Change that leads to better lives

#PowerofPartnerships: Advonet Group

The need to strengthen the voice of the most marginalised groups has never been greater during this Covid- 19 period, particularly as health and care services adapt and change.


Advocacy services have unique insights from their work with the most disadvantaged but we are working in a situation where resources are increasingly stretched. Independence is one of the key values in advocacy but we know that we need to work together with others to get the right results for the people we work with and to influence change.

Our local grass roots services are the experts in engaging their own communities in adapting an advocacy approach to further empower people they support to know their rights and have a stronger voice in this period of change. Through working in partnership with our local communities we can not only build their skills and knowledge in applying advocacy approaches but also learn from them in how we improve our own advocacy services.

The Advonet Group invested in building partnerships with our local communities and services as we know we are stronger together. We developed our Leeds Advocacy Network as an opportunity to share skills, pass on information on rights and raise themes and issues together. Our suite of free advocacy training has enabled wider services to build skills and knowledge but also helped us to learn from them. Our connections with our local communities have given us the opportunity to adapt and improve our self- advocacy resources and workshops for different groups needs. Our specialist services have enabled direct consultation for groups such as autism or learning disabilities with health and care services on barriers and solutions. Our community services have linked with groups such as Gypsy and travellers, deaf and visually impaired, post prison support and BAME linked groups to share learning and skills and help services embed advocacy skills that can be adapted for their own groups needs. This has been so much a win- win situation as we have learned so much ourselves from these communities in how we can improve our own service.
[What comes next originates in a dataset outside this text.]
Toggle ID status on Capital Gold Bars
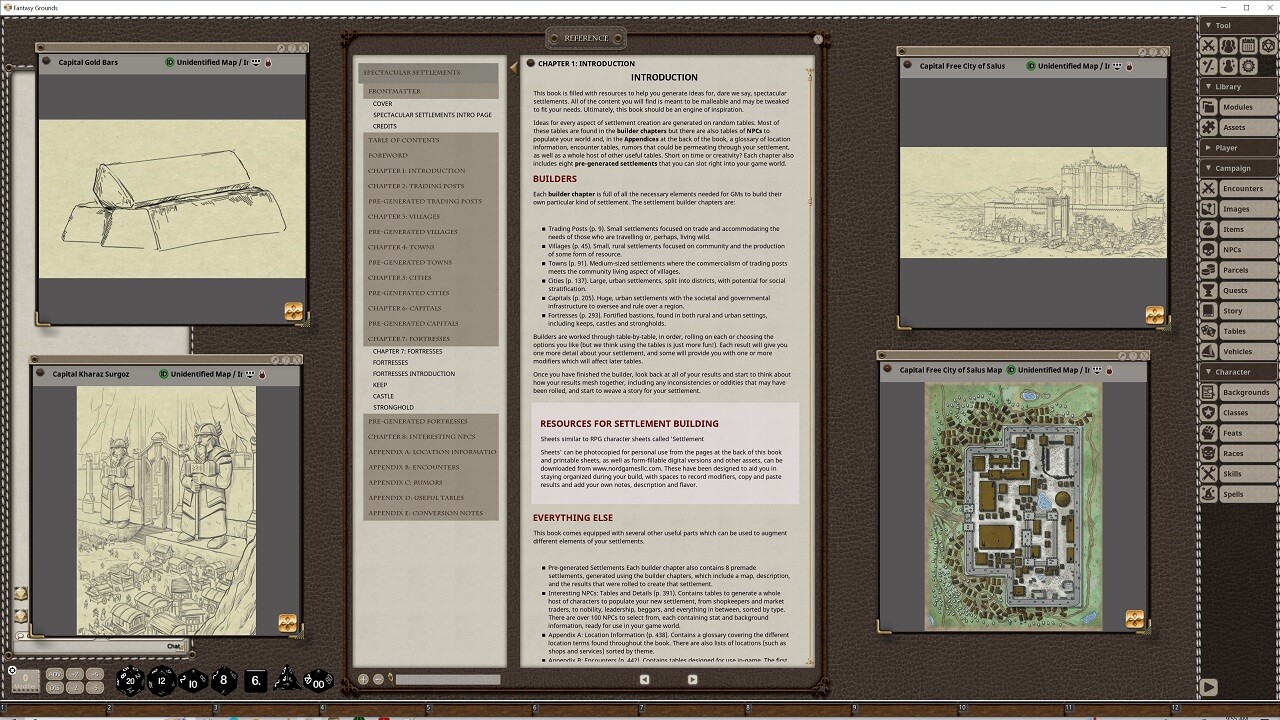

The Power of Partnerships for advocacy services has never been as vital as during this Covid- 19 period to ensure a voice for the most marginalised and helping people know their rights as changes to health and care are being implemented.

Being part of a local Communities of Interest Network, working together with 21 groups representing those with the greatest inequalities, has enabled us to ensure information is shared in the right way and enabled us to work together on issues and themes during this Covid period. We have been able to give feedback on barriers and solutions that have come from people themselves both from our specialist services and statutory and community advocacy work that have alternative routes into health and care and can be followed up.

Advocates have used their unique independent insight to work creatively to support care homes and wards to enable rights to be upheld and peoples needs and wishes to be passed on during this time, helping them raise and address communication/ digital needs, helping care home staff to understand rights during Covid more clearly and providing more accessible summaries of themes and issues via new routes to health and care.

We worked with Healthwatch, health and care engagement leads and third sector leads on ensuring peoples preferences and barriers to digital inclusion were identified in the planned move to an rapidly increased focus on remote support.

Our autism service has enabled developed a Covid- 19 resources and toolkits for autistic people and professionals and our learning disability services have developed new additional support working with wider services, a digital hub and ensuring consultation routes in next stage local plans.

We are further co- producing additional self- advocacy resources for prioritised marginalised groups together with our local communities as building skills and confidence to put forward your needs is more important than ever for those that may experience barriers.

Covid led to regional opportunities helping us to be stronger together. We worked with regional advocacy organisations and other services as part of the Keeping Neurodivergent People Connected project, linking to those most isolated at this time and sharing ideas and resources. We also began a regional advocacy forum to share issues, themes, solutions, best practice and explore and address ways to jointly influence change during the Covid period in our local areas.

We have seen the increased strength of advocacy services working together with others to champion the rights and enable the voice of disadvantaged groups and we know this needs to grow and develop in this next challenging period.